Today we are releasing two separate but related technologies: the SciFi wireless headstage and the Synapse protocol which is spoken by all of Science’s neural interface devices.
We make a wide range of neural interface devices, from in vitro multielectrode arrays to laser projection glasses for retinal stimulation. In order to facilitate both rapid experimentation and the ability to get the most out of these devices, it’s important that they all work with a single, scalable toolchain that represents a lot of development work in its own right.
To make this possible, we’ve developed Synapse, a standard API for communicating with these devices. Synapse is expressive enough to support a huge range of use cases, from closed-loop neuromodulation to retinal visual protheses to motor or speech decoding.

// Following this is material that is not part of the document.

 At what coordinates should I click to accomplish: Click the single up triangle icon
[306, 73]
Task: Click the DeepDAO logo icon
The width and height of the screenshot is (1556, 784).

At a high level, Synapse Devices contain Peripherals and are flexibly configured with a Signal Chain made up of Nodes. Peripherals are hardware like Nixel or Pixel chips, which can be used by Nodes such as Electrical Broadband, Spectral Filter and Stream Out to process and transmit the data.
Synapse has three main elements:
- Control Plane: gRPC-based API for managing and configuring Synapse devices
- Streaming Data: low latency communication using UDP multicast for online data with many subscribers
- Autodiscovery: uses UDP multicast to automatically find Synapse devices on the network without needing to manually keep track IP addresses and other metadata
Synapse devices are typically what we call headstages: the interface between the probe and the network. Since probe bandwidth is typically vastly higher than network bandwidth, Synapse supports configurable limited compute capabilities at the edge — or as an electrophysiologist might say, “on head.”
There are eight types of nodes in the Synapse 1.0 official capability: four transducers, two compute stages, and input/output data flows.
When a Synapse device is configured with a StreamOut node, the associated data stream is sent to a multicast group to be picked up by clients, which can enumerate these streams via the Info request.
Streaming neural data is sent using our Neural Data Transport Protocol (NDTP), which uses variable encoding to maximize lossless bandwidth.
By building these abstractions over the neural interface hardware, our goal is to enable end users to think more at the level of their neuroscience and less in terms of implementation details like device communication and file formats. Idiomatic language clients for Python, Typescript, and C++ make building on these technologies straightforward from an application developer perspective, and Synapse-compatible software like Nexus is designed to make many major workflows simply point-and-click.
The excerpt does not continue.